Given exercise — Copy the records below verbatim, starting with the line that contains "Open the Program ROUGH_CUT panel menu" and ending with the line that contains "Screen dimensions: 711x400 [391, 124]", both lines included.

Input data —
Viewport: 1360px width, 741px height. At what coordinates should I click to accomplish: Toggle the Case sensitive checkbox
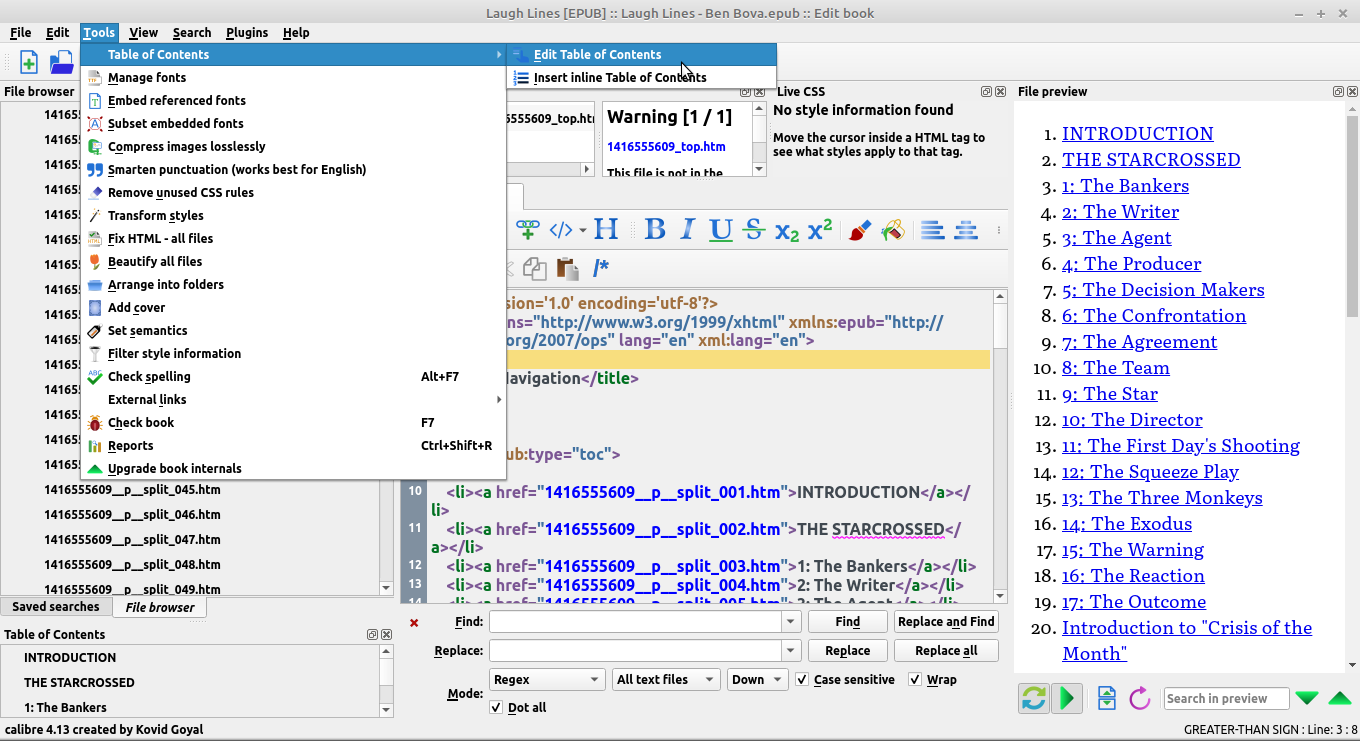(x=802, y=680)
---
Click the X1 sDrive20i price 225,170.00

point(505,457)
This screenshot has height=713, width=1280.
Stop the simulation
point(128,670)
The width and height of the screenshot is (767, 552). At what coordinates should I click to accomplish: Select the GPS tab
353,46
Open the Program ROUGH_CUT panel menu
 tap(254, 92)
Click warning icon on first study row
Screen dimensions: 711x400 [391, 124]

The output —
Open the Program ROUGH_CUT panel menu
 tap(254, 92)
Click warning icon on first study row
Screen dimensions: 711x400 [391, 124]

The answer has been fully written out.